A minha infância tem cheiros,
sabores e muitas pessoas. Algumas já não partilham esta dimensão e lembrá-la é
também recordar os que já desapareceram. Lembro-me, repentinamente, do senhor
Zé Corino que quando passava, a miudagem corria atrás dele. “Ó senhor Zé, faça lá
um verso!” E o poeta popular, mal-amanhado, pobremente vestido, de calças escuras
e largas, lá desencantava rapidamente uma quadra para gáudio dos cachopos! “ Faça
outra!” Pedíamos. Era assim até que se fartasse ou lhe faltasse a inspiração. Talvez
o meu gosto pelas rimas venha daí!...
Sabe a cristas de
silvas novas cortadas, descascadas e comidas sob um sol tórrido de verão, a
azedas de trevos que podiam ou não ser de quatro folhas (ninguém gostava deles,
mas todos os comiam!) e a água da chuva (destilada, portanto) com sabor a tinta
do gradeamento do jardim, nos famosos concursos de sorvedouro, a paparotos de
amoras no tempo quente de julho e a baloiços perigosos feitos com um rebo de
eucalipto e uma corda atado a um carvalho enorme. À luz do tempo, é perigoso.

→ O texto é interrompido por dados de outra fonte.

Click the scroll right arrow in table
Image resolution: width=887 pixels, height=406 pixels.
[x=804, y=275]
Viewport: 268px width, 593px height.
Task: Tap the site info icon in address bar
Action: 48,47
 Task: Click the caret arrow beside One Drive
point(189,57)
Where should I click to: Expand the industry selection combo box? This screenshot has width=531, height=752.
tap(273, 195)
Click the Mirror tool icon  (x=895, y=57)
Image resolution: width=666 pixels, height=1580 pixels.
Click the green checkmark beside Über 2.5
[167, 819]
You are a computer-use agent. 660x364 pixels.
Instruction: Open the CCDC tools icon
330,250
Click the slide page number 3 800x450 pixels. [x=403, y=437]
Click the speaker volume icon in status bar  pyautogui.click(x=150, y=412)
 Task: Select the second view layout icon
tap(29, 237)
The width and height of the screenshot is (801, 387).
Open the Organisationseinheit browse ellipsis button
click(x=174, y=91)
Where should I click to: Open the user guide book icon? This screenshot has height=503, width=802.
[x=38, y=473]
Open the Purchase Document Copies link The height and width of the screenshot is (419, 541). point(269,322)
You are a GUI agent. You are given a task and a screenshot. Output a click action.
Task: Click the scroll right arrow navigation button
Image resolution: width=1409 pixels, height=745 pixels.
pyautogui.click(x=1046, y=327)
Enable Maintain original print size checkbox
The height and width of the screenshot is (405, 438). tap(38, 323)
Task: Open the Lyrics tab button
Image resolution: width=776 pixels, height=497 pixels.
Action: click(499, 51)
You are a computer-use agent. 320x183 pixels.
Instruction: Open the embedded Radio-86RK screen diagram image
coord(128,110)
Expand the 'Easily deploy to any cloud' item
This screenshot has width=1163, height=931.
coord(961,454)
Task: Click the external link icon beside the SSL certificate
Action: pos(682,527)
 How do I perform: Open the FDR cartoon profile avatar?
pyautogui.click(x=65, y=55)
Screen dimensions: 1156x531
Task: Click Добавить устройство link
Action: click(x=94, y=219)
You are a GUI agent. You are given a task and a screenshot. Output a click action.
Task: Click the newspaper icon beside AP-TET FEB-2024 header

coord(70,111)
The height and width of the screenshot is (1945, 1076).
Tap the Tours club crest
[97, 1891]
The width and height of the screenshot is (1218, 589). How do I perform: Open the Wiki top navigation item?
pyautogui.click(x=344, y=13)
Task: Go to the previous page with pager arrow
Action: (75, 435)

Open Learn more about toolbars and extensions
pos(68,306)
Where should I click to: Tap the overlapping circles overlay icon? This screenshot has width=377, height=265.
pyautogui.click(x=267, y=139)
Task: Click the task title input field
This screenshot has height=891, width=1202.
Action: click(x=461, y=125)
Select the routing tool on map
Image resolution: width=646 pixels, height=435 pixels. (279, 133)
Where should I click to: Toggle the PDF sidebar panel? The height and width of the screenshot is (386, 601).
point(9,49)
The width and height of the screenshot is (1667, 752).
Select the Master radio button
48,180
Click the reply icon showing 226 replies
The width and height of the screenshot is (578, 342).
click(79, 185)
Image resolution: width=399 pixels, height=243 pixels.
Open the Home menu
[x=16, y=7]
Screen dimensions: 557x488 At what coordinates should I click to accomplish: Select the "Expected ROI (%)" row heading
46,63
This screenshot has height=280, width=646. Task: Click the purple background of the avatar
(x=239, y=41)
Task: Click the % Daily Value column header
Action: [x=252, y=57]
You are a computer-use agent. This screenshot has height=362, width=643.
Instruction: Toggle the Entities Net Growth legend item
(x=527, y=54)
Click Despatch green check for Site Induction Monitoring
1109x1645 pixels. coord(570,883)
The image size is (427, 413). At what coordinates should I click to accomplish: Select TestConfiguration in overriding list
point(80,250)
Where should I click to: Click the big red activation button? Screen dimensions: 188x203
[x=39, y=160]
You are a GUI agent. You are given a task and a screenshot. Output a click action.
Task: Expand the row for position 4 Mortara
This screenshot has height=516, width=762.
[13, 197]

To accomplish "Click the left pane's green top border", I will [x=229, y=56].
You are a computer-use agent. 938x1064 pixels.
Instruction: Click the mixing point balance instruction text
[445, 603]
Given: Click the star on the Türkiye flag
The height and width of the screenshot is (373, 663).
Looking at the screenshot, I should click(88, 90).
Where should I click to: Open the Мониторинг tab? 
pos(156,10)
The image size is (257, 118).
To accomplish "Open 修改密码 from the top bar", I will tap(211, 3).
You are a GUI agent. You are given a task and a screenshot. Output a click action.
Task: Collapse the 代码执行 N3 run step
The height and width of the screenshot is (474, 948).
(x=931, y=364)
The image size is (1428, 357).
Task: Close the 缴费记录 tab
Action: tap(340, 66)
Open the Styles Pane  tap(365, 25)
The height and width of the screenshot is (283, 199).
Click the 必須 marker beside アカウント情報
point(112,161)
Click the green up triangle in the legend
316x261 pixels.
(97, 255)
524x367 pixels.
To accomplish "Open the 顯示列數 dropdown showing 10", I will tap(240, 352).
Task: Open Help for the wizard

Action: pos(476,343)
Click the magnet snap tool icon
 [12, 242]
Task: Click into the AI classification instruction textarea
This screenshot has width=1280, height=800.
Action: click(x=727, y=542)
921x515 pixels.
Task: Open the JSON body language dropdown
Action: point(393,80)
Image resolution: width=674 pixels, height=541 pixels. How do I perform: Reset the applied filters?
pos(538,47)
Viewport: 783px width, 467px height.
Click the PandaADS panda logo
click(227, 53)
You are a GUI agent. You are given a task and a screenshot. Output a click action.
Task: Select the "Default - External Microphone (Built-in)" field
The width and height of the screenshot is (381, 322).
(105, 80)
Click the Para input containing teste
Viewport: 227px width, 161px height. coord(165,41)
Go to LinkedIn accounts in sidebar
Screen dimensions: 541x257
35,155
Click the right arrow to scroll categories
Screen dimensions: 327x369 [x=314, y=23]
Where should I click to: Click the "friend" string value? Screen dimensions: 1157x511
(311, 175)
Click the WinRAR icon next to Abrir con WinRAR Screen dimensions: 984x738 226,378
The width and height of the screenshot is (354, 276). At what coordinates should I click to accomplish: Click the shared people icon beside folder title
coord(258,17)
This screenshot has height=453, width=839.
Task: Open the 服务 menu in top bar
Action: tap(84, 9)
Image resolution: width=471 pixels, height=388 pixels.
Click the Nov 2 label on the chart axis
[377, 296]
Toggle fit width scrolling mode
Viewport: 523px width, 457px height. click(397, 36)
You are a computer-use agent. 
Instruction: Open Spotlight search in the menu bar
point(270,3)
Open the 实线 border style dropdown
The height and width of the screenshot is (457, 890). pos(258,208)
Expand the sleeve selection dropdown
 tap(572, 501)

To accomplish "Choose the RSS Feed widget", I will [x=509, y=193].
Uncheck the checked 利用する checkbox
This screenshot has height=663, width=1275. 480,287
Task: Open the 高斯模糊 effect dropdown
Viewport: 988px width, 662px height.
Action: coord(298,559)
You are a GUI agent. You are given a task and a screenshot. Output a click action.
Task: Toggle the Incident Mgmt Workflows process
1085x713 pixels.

Se a corda se desatasse, alguém poderia ter-se magoado seriamente, mas ao menino e ao borracho põe-lhe Deus a mão
por baixo e Ele quis que a ganapada se divertisse na sua absoluta
inconsciência e audácia, sem que nenhum mal viesse… A minha infância também
está povoada das vozes esganiçadas das mães que gritavam tão fortemente pelo
nome dos filhos que era audível a dois quilómetros de distância! Não havia
telemóveis nem eram necessários! Sempre alguém ouvia e avisava o parceiro que a
mãe estava a chamar. Corríamos que nem loucos, monte acima e monte abaixo
descobrindo minas de água, presas onde se colhiam os agriões para a salada e
madeira encastelada transformada em torre de castelo onde morava a Rapunzel…
A minha infância também sabe a fruta
roubada pelos mariolas que trepavam às árvores que nem macacos e traziam no
regaço o produto do imenso trabalho e também a castanhas retiradas dos ouriços
com os pés. Sabe ao vento frio do outono e do inverno que não era suficiente
para impedir as brincadeiras, mas o cheiro da terra quente do mês de julho, que
se sentia pela noite dentro e permitia as brincadeiras até às onze da noite,
era especial…
Hoje, já não há meses de julho assim
tão quentes… A saudade duplica pelo tempo vivido e pelo calor…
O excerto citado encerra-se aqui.